Afirma que no sabe qué significan los conceptos “explotación”, “uso” y “aprovechamiento”, cuando el 27 dispone que éstos no corresponden a los privados. Del “uso”, ella se pregunta: “… si un particular usa petróleo para operar una máquina, ¿quiere decir que viola la Constitución?” A la doctora Magaloni debieron haberle enseñado en la escuela que “uso”, un derecho real, es utilizar una cosa que pertenece a otro; “aprovechamiento”, en la Constitución, un buen juez federal se lo diría, quiere decir usufructo (en el derecho común es el fruto de multas, exacciones por incumplimiento, derechos y cosas así) y “explotación” quiere decir el proceso productivo petrolero que culmina en un producto (que puede ser petróleo crudo, gasolina y otros). ¿En dónde ve la dificultad?

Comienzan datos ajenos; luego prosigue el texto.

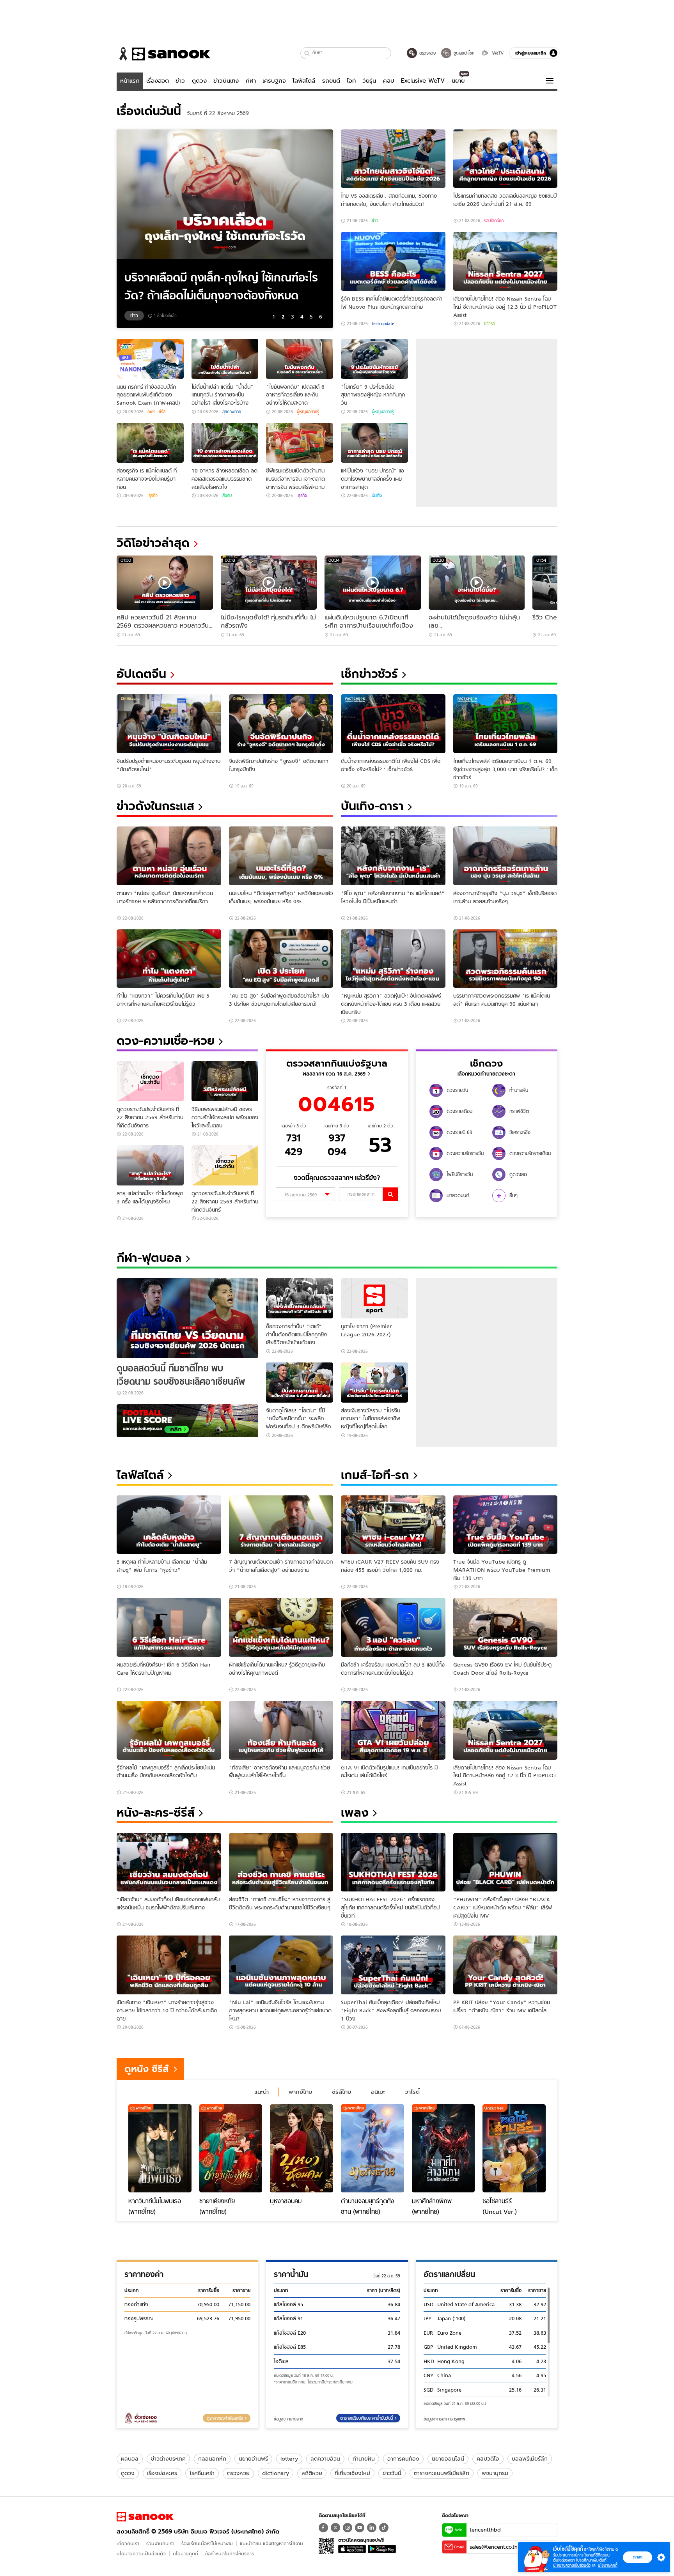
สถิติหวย (312, 2473)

La confusión, ciertamente, no está en la Constitución.
Ella, por lo demás, parece referirse a concesiones sobre recursos naturales, en general, pero sucede que en materia de hidrocarburos no las hay. Si se tratara de una mina, se podría hablar de “uso” por un particular, pero más apropiadamente de “usufructo”, todo lo cual no viene al caso.
Concluye su sesudo artículo recordando de nuevo a Holmes: en la interpretación de toda ley caben sólo dos opciones: una a favor y otra en contra. Eso es el descubrimiento del agua tibia y sólo quiere decir que no hay que confiarnos de la ley y menos de la Constitución porque nunca dicen lo que nosotros creemos que dicen. Si un juez razonara de esa manera acabaría en el manicomio. Yo, por lo demás, no me atrevería a decir, como lo dijo Elizondo en su presentación ante los senadores, que la Constitución es un “texto sagrado”. Es sólo un pacto político que nos permite convivir en un Estado de derecho. Tampoco diría que las leyes no pueden contener errores.
Según la derecha intelectual, a fin de cuentas, el problema de Pemex no es hacer una leyecita que ni siquiera puede decir lo que queremos. La conclusión no podía ser más peregrina: el Estado, su Constitución y sus leyes valen un comino. Este país es una empresa y hay que resolver sus problemas como tal. Amén.